Just noticed this thread.  I'm gonna have to take the same position I do with paying down mortgage debt.

1) The REAL problem is people taking this debt on without properly calculating its benefit to them.  It either makes strategic sense to take on marginal debt for a marginal benefit, or it does not.

If it does, take it on, and it is NOT (IMO) a "hair on fire emergency."  It's part of the strategy.

If it does NOT make financial sense.  Do NOT take on the debt.  Still no emergency.

2) Once you've taken on the debt, even if it's at 6.5%, you already have it. If you're goint to make $50k, and pay down $20k per year in debt, you're probably better off saving the money in a diversified portfolio rather than paying it off.  Not because you'll have more wealth, but you'll be in FAR less risky of a position having liquidity vs paying off debt, considering all the life events (risks and opportunities) that can require a hefty cash position to effectively handle.


The way I look at it, going into too much SL debt sucks, but once it's done, if you are going to take that financial position to be a MASSIVE negative, then adjust for it by saving like a banshee, not by paying down the debt.

For instance, if I'd have come out of college with a ton of debt, one of the things I could have done would be to save up for a down payment, buy a 4 BR home and rent out 3 of the bedrooms and live in one.  These can be great deals. 

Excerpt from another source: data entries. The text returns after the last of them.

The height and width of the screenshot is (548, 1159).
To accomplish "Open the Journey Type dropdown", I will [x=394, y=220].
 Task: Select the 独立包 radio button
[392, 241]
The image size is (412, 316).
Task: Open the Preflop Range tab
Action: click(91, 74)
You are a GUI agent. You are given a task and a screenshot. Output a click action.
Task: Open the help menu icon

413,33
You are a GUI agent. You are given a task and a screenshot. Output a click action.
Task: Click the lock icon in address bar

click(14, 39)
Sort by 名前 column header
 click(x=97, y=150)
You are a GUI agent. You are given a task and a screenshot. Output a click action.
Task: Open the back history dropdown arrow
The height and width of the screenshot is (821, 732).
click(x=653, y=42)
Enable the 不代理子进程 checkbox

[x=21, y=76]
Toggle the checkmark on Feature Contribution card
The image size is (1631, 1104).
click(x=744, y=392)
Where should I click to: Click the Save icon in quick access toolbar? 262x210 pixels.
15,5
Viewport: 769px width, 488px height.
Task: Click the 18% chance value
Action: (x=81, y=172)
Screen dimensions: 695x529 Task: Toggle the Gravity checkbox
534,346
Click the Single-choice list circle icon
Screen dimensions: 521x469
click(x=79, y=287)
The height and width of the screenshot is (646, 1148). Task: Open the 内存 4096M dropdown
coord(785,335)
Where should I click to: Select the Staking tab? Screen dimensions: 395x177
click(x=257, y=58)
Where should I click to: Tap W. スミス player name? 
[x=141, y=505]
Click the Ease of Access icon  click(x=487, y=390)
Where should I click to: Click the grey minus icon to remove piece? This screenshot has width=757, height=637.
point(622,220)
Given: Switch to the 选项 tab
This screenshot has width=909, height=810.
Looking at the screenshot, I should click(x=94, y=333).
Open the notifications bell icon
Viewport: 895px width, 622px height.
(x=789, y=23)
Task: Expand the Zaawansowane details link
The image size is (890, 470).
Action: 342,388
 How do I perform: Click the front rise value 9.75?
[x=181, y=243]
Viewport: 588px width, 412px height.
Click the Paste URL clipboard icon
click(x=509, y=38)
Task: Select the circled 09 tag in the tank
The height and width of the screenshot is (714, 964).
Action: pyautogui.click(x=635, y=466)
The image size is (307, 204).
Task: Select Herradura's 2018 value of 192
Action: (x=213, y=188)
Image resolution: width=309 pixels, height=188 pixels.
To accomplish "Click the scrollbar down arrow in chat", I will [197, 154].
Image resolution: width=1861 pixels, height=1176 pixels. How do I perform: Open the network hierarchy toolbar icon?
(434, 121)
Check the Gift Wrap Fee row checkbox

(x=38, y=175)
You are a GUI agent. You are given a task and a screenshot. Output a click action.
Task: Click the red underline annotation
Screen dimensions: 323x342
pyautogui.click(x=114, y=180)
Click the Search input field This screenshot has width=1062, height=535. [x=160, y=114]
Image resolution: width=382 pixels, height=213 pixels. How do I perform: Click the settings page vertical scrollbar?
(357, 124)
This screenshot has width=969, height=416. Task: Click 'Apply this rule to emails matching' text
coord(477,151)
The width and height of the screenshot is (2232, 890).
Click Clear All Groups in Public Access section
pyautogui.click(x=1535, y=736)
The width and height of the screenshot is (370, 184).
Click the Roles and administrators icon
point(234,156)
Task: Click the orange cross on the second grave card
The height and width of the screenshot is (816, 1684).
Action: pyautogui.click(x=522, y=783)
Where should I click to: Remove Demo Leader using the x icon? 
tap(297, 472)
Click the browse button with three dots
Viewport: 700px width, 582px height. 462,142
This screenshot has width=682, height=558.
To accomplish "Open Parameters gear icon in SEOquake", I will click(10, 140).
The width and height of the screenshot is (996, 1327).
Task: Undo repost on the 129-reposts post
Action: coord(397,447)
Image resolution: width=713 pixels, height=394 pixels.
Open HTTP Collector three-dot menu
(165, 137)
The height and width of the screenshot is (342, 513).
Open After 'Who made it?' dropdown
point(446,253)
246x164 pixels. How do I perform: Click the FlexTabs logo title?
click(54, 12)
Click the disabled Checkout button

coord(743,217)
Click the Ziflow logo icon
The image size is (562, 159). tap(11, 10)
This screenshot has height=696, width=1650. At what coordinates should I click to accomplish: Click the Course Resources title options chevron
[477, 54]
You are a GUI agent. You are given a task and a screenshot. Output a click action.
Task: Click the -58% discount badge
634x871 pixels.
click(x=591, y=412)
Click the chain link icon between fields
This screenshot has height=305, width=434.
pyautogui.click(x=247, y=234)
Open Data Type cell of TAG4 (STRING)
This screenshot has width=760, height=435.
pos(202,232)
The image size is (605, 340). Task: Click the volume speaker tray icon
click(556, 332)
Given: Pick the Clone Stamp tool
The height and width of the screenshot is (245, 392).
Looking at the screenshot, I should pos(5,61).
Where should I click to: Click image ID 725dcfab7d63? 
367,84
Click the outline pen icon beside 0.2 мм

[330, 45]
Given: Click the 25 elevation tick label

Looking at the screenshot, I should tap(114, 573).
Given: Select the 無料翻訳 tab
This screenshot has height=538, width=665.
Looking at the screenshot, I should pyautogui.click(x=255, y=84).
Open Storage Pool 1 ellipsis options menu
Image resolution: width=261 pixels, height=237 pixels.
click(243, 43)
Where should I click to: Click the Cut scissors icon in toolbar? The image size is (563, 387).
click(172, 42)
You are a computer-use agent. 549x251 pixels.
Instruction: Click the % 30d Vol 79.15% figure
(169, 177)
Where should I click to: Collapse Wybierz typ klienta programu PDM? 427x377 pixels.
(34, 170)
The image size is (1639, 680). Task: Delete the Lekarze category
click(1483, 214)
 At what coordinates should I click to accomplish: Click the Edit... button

Further, if SL debt is such a toxic mess, what does that say about having a kid a few years out of college?  To me, having a bunch of kids is the true massive liability.  That's not to say it is "bad."  I say both are abundantly managable.  There's no reason to double down on a bad debt decision by making a bad liquidity decision.

I'd be willing to show a financial statement analysis of someone who prioritized liquidity after college over paying down SL debt. 
"Men did not make the earth. It is the value of the improvements only, and not the earth itself, that is individual property. Every proprietor owes to the community a ground rent for the land which he holds."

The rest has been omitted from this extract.